SECURITIES AND EXCHANGE COMMISSION
Washington, D.C. 20549
FORM 8-K
CURRENT REPORT
Pursuant to Section 13 or 15(d) of the
Securities Exchange Act of 1934
Date of Report (Date of earliest event reported) February 18, 1997
Mercury Finance Company
(Exact name of registrant as specified in charter)
Delaware 1-10176 36-3627010
(State of other jurisdiction (Commission (IRS Employer
of incorporation) File Number) Identification No.)
100 Field Drive, Lake Forest, Illinois 60045
(Address of principal executive offices) (Zip Code)
Registrant's telephone number, including area code (847) 295-8600
N/A
(Former name or former address, if changed since last report)
Item 4. Changes in Registrant's Certifying Accountant.

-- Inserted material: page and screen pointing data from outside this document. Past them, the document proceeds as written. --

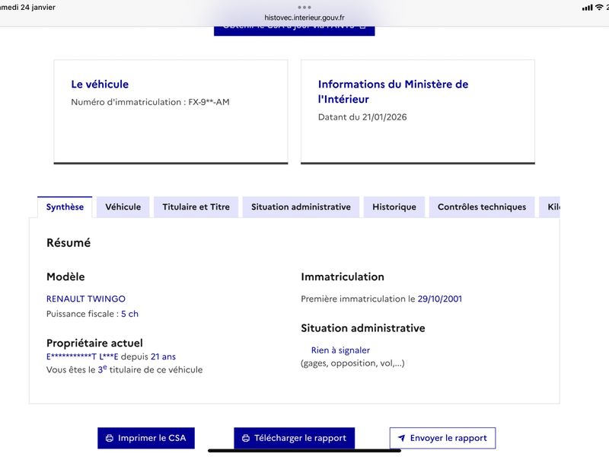Click printer icon on Imprimer le CSA
The height and width of the screenshot is (457, 609).
click(x=110, y=439)
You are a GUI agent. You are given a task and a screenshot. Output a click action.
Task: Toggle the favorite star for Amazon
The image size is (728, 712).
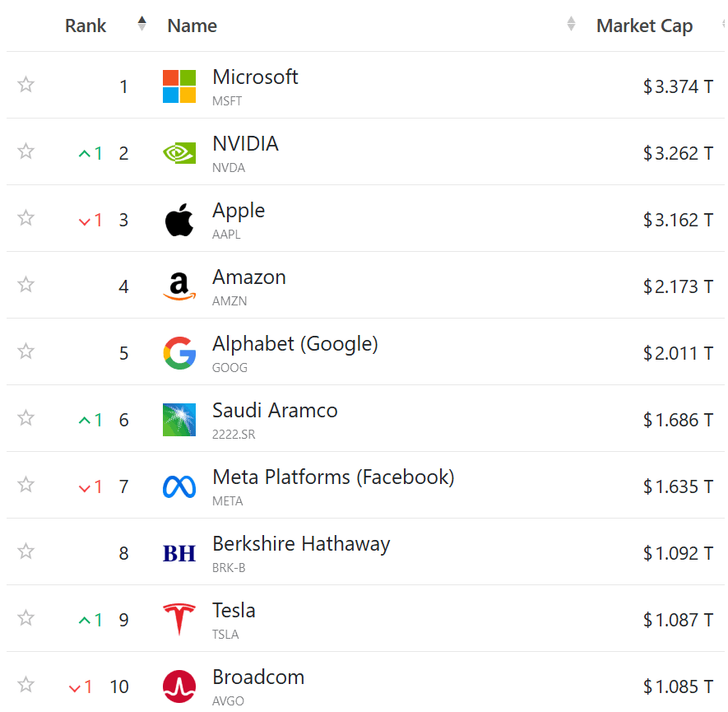[x=26, y=284]
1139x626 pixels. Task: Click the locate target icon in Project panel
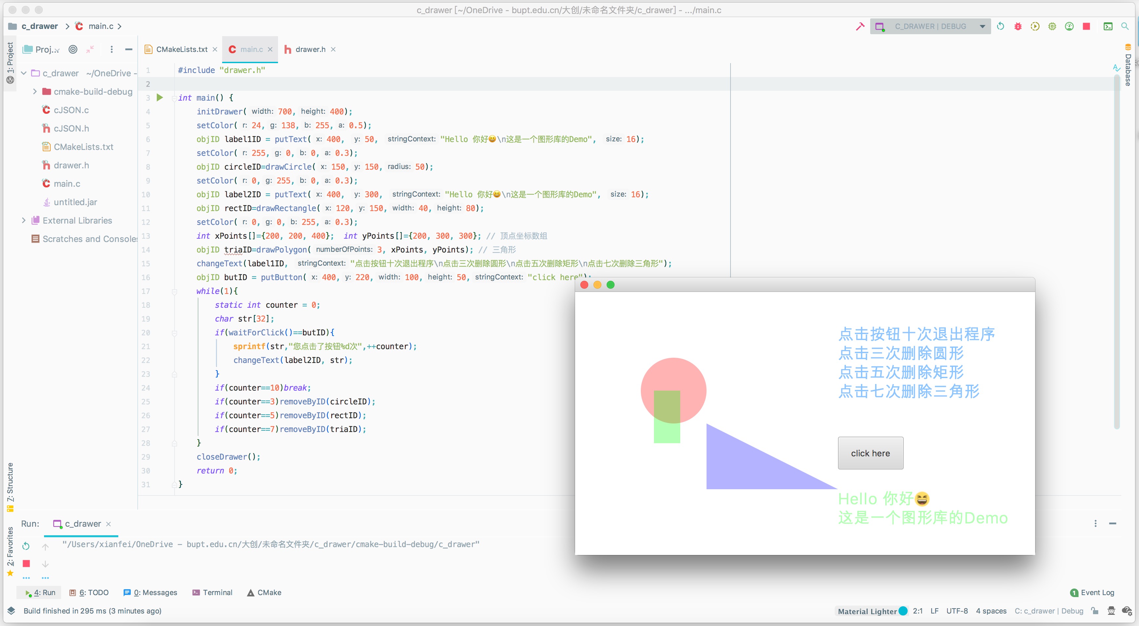(x=73, y=50)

On February 18, 1997, Mercury Finance Company (the "Company") advised KPMG
Peat Marwick LLP ("KPMG") that the Company was discontinuing KPMG's services as
the Company's independent accountants and was engaging Arthur Andersen LLP
("Arthur Andersen") as the Company's independent accountants. The decision to
discontinue KPMG and to engage Arthur Andersen was approved by the Audit
Committee of the Board of Directors as well as by the Board of Directors as a
whole.
On January 29, 1997, the Company announced the discovery of accounting
irregularities with respect to previously reported results for fiscal years 1993
through 1996. Results for 1996 had recently been announced by the Company, but
KPMG had not completed its audit of the 1996 financial statements. In
connection with KPMG's incomplete audit, KPMG advised the Company that
information had come to its attention that the Company's previously announced
unaudited results for 1996 were materially misstated. In addition, KPMG advised
the Company that information had come to its attention that materially impacted
the fairness and reliability of the Company's previously issued 1995 financial
statements and the related audit report. KPMG further informed the Company that
information had come to its attention that, subject to further investigation,
may have caused KPMG to have been unwilling to rely on representations of
management employed at the time of discovery of the accounting irregularities.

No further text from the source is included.